A woman's husband is her head and the head of her husband is Christ...but praying or prophesying with her head uncovered dishonoureth her head...

Oh my goodness I mulled that over so many times.  It was enough to make me at least cover during worship services because I was definitely at least praying...and then I started to cover when I would read scripture...and then on New Moons...and sometimes I would be brought to a spiritual discussion and literally be like ... "hold on!!" so I could go grab a headcovering before I continued the discussion.

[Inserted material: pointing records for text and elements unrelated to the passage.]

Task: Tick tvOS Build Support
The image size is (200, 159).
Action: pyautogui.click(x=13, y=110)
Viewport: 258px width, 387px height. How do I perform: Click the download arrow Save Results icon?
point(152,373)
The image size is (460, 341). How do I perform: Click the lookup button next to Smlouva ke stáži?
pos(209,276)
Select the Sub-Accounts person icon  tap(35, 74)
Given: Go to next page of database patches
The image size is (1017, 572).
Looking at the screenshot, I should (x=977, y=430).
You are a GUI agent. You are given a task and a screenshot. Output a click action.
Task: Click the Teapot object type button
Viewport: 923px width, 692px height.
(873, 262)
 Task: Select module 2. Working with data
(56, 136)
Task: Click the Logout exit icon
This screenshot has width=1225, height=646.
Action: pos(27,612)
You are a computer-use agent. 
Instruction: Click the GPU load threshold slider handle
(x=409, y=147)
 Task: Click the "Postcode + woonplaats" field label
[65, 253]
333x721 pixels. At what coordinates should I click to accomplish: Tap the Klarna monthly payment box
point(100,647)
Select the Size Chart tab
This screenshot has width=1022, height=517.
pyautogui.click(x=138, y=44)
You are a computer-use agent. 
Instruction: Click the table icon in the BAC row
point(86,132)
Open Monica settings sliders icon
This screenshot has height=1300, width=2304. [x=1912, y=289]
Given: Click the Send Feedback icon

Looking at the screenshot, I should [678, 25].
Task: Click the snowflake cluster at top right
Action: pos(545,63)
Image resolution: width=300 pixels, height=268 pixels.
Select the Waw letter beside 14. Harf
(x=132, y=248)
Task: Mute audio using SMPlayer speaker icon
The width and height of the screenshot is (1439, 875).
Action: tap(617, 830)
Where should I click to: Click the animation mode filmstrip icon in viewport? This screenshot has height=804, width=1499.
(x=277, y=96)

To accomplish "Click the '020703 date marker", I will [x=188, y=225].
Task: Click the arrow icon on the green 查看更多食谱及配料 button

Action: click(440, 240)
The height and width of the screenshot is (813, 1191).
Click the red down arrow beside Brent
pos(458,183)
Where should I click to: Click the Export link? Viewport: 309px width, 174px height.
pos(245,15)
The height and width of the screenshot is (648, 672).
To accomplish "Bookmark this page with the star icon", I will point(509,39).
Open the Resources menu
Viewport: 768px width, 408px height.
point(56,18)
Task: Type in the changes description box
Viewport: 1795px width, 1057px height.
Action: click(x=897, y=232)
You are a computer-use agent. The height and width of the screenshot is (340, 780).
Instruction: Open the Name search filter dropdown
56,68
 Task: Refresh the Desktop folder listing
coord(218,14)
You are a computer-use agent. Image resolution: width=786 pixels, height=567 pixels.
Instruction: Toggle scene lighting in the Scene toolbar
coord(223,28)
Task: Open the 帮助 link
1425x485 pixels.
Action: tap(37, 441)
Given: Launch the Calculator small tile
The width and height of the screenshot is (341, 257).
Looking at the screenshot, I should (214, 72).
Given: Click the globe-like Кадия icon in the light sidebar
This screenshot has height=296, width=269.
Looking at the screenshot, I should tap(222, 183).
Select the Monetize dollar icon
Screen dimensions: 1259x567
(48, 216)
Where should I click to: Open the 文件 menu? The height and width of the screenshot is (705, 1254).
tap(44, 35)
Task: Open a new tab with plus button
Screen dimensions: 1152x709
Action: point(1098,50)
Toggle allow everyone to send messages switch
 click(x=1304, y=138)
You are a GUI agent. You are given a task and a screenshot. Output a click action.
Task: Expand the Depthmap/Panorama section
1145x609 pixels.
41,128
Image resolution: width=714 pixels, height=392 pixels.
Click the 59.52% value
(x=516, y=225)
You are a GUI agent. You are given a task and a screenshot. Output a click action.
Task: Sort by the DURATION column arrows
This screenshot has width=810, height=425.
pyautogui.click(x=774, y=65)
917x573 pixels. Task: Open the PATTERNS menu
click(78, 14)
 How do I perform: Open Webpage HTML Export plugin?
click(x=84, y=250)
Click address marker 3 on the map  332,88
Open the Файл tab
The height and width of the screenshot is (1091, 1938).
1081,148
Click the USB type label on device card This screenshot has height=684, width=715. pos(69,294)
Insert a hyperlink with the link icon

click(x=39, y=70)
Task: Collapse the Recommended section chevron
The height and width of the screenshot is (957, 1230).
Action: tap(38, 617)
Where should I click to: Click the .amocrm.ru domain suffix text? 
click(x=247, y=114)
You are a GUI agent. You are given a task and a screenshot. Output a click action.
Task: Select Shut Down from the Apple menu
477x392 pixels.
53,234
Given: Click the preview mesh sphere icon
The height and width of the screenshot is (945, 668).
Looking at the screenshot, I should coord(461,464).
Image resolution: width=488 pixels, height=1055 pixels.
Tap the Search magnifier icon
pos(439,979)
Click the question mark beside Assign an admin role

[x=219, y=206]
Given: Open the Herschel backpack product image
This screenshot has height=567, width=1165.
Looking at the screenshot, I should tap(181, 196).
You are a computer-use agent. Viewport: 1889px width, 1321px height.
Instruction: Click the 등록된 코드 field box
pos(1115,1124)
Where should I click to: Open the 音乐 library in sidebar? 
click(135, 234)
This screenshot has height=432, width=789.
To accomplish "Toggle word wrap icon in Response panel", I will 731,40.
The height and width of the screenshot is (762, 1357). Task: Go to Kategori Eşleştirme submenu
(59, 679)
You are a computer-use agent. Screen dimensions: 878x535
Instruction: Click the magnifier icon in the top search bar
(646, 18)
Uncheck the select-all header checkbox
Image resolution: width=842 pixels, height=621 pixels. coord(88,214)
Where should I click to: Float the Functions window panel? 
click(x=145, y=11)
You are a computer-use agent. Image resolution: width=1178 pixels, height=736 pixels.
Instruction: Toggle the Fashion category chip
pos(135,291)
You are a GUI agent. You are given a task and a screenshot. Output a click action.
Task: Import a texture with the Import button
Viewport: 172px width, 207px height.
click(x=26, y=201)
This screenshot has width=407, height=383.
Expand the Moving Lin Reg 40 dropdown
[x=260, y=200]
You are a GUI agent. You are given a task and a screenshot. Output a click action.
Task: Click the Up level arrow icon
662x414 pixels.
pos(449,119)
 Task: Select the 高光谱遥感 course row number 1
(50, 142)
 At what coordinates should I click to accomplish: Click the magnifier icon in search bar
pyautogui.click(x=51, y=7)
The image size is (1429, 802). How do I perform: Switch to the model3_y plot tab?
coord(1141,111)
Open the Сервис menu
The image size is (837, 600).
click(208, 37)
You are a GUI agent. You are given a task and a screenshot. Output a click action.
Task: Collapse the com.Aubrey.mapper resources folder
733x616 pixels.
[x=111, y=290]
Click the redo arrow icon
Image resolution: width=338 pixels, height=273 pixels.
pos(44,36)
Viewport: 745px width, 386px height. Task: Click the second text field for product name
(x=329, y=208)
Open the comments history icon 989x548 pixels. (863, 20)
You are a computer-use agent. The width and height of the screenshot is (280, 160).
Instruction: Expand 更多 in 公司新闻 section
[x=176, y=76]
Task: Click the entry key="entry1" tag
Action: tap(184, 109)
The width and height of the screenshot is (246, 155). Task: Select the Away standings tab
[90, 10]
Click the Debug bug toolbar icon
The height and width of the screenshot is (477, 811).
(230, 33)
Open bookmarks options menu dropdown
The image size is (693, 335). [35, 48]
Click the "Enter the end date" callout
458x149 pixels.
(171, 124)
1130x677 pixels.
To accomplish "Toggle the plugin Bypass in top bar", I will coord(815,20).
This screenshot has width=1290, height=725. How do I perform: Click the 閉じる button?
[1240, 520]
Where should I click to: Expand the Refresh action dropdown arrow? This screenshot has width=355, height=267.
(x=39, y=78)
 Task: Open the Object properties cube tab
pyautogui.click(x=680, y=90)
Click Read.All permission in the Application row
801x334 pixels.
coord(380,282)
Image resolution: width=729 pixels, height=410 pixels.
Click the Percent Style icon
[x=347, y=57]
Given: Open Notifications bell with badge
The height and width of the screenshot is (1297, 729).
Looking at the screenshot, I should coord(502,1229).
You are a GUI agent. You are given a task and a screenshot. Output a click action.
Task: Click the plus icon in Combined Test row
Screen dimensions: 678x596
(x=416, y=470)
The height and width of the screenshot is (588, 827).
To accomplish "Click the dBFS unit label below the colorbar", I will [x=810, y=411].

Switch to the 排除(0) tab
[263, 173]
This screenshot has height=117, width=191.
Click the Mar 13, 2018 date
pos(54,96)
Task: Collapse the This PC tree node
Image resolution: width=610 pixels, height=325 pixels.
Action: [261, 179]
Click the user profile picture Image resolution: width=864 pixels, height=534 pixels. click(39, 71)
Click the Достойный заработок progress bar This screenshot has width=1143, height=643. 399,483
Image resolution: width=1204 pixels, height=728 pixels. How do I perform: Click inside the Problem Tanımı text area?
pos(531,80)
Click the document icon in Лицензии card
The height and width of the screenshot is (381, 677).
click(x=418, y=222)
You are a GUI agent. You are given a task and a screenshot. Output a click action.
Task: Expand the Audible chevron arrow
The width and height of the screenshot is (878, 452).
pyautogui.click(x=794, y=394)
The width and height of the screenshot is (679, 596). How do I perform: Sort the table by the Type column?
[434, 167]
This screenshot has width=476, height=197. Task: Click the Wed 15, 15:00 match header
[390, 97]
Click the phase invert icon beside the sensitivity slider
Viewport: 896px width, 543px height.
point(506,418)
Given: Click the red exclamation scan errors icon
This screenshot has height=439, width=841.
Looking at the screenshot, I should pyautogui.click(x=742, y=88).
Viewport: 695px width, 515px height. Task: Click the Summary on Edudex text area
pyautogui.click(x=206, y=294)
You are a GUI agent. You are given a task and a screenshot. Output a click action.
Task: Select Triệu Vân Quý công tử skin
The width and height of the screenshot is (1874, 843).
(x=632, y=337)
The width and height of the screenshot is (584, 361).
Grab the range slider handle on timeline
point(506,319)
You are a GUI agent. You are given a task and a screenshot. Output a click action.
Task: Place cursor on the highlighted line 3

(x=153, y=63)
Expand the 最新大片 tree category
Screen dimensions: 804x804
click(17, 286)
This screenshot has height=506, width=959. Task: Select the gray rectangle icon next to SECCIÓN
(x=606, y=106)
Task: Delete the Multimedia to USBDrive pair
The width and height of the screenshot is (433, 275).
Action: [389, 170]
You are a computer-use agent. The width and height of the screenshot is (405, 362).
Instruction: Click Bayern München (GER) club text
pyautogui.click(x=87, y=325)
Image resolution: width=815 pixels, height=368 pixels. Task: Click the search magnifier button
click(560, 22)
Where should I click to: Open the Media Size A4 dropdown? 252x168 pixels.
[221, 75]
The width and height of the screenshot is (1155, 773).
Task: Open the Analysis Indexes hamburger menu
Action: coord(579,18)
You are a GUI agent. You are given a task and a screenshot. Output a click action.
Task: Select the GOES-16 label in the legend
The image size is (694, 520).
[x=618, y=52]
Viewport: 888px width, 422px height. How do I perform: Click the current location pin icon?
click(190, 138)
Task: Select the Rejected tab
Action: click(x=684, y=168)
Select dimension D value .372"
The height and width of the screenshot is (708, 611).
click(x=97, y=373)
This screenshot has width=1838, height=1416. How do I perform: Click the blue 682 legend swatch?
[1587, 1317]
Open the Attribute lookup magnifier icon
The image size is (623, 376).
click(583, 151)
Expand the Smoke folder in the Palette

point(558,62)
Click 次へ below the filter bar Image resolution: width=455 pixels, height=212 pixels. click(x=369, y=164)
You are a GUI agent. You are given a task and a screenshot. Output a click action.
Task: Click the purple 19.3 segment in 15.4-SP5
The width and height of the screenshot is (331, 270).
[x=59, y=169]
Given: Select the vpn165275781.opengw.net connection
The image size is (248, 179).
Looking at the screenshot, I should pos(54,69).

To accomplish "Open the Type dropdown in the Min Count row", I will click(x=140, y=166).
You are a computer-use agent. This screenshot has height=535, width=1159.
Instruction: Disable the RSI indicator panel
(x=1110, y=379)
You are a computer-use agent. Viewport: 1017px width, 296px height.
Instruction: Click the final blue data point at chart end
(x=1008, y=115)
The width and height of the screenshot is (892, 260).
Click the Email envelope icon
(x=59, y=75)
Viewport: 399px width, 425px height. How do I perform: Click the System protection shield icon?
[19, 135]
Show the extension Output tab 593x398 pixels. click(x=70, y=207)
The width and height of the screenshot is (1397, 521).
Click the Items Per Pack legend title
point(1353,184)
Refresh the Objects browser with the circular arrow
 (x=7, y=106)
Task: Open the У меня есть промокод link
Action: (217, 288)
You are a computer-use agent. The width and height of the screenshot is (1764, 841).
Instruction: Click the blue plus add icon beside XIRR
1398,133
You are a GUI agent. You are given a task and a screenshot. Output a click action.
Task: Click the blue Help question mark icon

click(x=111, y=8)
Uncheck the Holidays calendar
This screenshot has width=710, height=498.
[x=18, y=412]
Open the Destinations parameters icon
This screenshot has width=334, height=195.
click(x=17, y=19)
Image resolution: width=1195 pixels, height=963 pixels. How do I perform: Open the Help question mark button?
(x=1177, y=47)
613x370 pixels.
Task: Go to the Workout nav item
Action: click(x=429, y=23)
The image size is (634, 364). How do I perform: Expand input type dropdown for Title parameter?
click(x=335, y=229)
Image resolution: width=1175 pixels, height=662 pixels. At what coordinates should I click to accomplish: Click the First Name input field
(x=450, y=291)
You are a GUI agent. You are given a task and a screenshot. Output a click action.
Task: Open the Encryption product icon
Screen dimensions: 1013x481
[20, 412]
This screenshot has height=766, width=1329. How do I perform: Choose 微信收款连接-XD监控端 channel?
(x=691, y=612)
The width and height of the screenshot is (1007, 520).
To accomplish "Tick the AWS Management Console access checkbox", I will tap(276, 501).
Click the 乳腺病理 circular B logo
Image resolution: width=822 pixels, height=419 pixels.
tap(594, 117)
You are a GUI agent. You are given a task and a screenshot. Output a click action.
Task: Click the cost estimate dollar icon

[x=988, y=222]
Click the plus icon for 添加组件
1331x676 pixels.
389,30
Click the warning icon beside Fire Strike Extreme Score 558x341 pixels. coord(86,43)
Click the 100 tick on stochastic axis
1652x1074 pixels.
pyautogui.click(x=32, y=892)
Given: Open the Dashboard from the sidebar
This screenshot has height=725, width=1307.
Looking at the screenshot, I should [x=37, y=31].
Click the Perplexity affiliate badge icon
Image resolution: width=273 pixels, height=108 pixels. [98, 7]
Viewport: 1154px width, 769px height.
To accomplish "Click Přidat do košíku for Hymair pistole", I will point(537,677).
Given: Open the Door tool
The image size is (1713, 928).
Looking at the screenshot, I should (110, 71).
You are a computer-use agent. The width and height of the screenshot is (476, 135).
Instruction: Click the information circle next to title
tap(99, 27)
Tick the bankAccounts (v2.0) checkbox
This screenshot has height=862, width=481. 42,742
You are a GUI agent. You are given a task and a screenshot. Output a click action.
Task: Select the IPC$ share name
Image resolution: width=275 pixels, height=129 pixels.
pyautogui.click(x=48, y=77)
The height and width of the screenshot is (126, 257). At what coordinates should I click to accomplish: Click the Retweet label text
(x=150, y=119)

After a while, I started to recognize some silliness in that.  And I started to feel almost...dirty...when I didn't cover.  After all my hair is my glory, that I should proudly share that before all eyes before Yah, whose glory cannot be matched?  It was a weird personal battle that I couldn't quite pin but the emotions for conviction were there.  So I started covering.  For a week or two.  And then I wouldn't.  For a week or two.  I got a lot of weird looks (still do) and off-the-wall comments like, "Got any hair under that hat?" Or "Bad hair day everyday, huh?"  I would feel awkward and quit covering for a time and then feel guilty and go at it again.  But then I realized something; I don't serve man.  I serve Yah.  I serve the Yah that is so powerful and so magnificent and so amazing and wonderful that he SPOKE me into existence and politely convicted me through His word and my heart to cover my head.  That in comparison to a few people wondering if I'm Amish?  I'll take it.  

And it never ceases to amaze me how the "power of the veil" (I actually vary from bandannas to hats to scarves to titchels depending on where I'm going, what I'm doing, what I'm wearing, what's the cleanest, and/or how I feel that day). Only my husband, my mother, and my Yah see my head uncovered and still very rarely.  There's substance to it...a cover of protection, sort of like a step further than tzit tzit.  My husband is my cover, but at work I'm venturing through the world alone (with Yah), and my hat is a reminder that my husband and my Yah cover me.  Before I covered my head, I liked to hide my face with hair, but now I realize my true insecurity lies with my head, how having it covered makes me feel safer under Yah's will.  It's my respect to the order of things and my place in that order.  And it is amazing how much more power a woman has when she surrenders her will (all of it) to her husband and her King.  And my headcovering is a sign of that surrender, my white flag.

Anything I am, anything I ever will be; anything I've ever been thought to accomplish or anything I am thought to have potential to become; anything good I have ever done or anything I have ever done that is worth remembering - it all comes from one far greater than you or I or anyone.  It comes from Yah.  It is with Yah that I walk and it is in His presence by His request in His will that I cover. 

Sisters, I pray that you may find the same peace.  In Yahshua's beautiful, loving, redeeming name I pray, HalaluYah!